Question

The distance from the lens system (cornea + lens) of a particular eye to the retina is \(1.75 \mathrm{cm} .\) What is the focal length of the lens system when the eye produces a clear image of an object \(25.0 \mathrm{cm}\) away?

Short answer

Answer: The focal length is approximately \(1.636 \mathrm{cm}\).

Step-by-step solution

Understand the Lens Formula

Using the lens formula, we can determine the focal length of the lens system. The formula is: \[\frac{1}{f}=\frac{1}{d_o}+\frac{1}{d_i}\] where: - \(f\) is the focal length of the lens system, - \(d_o\) is the distance from the object to the lens system, and - \(d_i\) is the distance from the lens system to the image (or the distance from the lens system to the retina). Given that the image is formed exactly on the retina, we can use the distance from the lens system to the retina as \(d_i\).

Substitute the given values

We know that the distance from the object to the eye (\(d_o\)) is \(25.0 \mathrm{cm}\), and the distance from the lens system to the retina (\(d_i\)) is \(1.75 \mathrm{cm}\). Substitute these values into the lens formula: \[\frac{1}{f} = \frac{1}{25.0 \mathrm{cm}} + \frac{1}{1.75 \mathrm{cm}}\]
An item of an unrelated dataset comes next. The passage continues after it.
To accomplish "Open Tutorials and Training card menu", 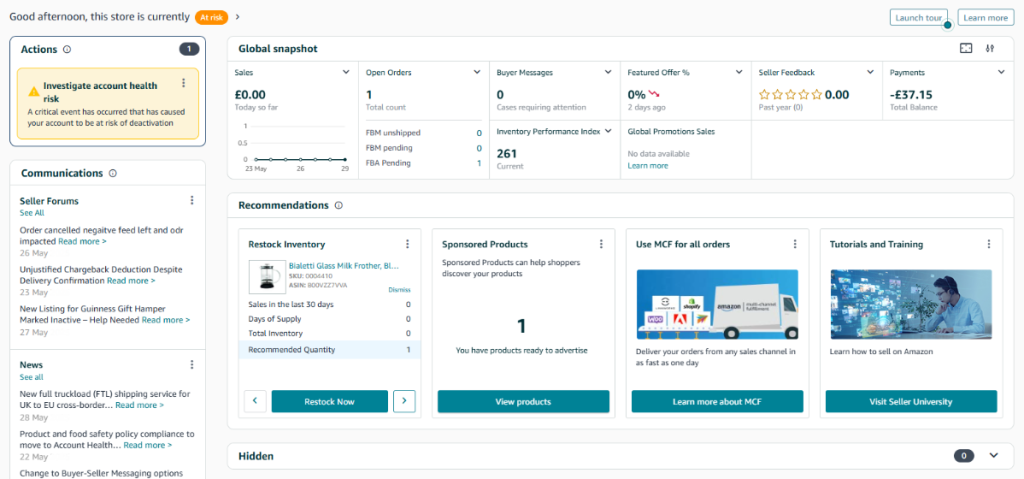I will [x=989, y=244].
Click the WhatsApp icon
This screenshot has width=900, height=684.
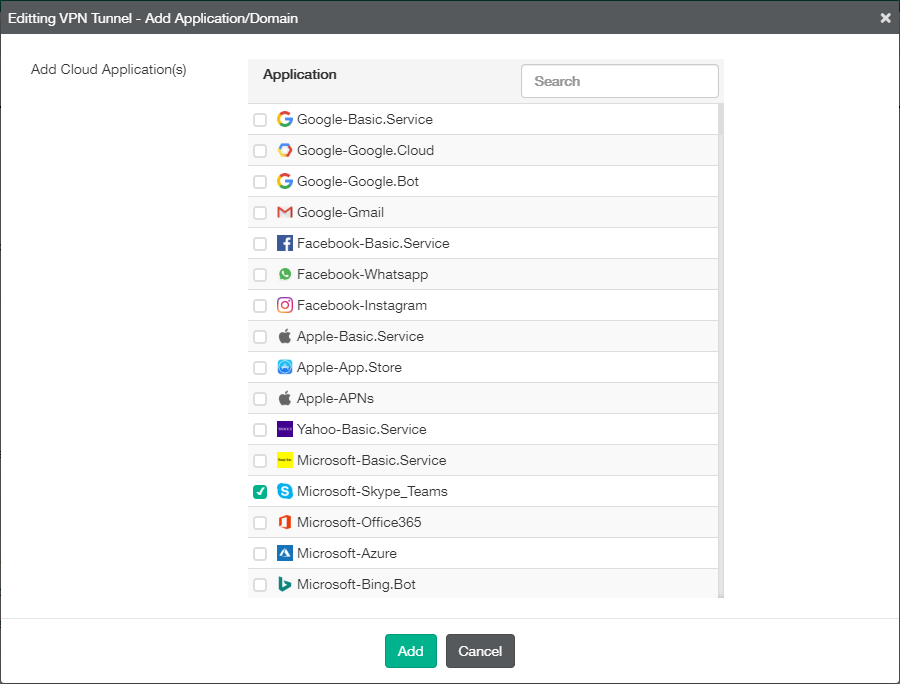click(x=284, y=274)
Calculate the focal length

To find the focal length \(f\), first compute the sum of the fractions and then find the inverse: \[\frac{1}{f} = 0.04 \mathrm{cm^{-1}}+0.5714 \mathrm{cm^{-1}}\] \[\frac{1}{f} = 0.6114 \mathrm{cm^{-1}}\] \[f = \frac{1}{0.6114 \mathrm{cm^{-1}}}\]

Find the final answer

Calculate the focal length of the lens system: \[f \approx 1.636 \mathrm{cm}\] The focal length of the lens system when the eye produces a clear image of an object \(25.0 \mathrm{cm}\) away is approximately \(1.636 \mathrm{cm}\).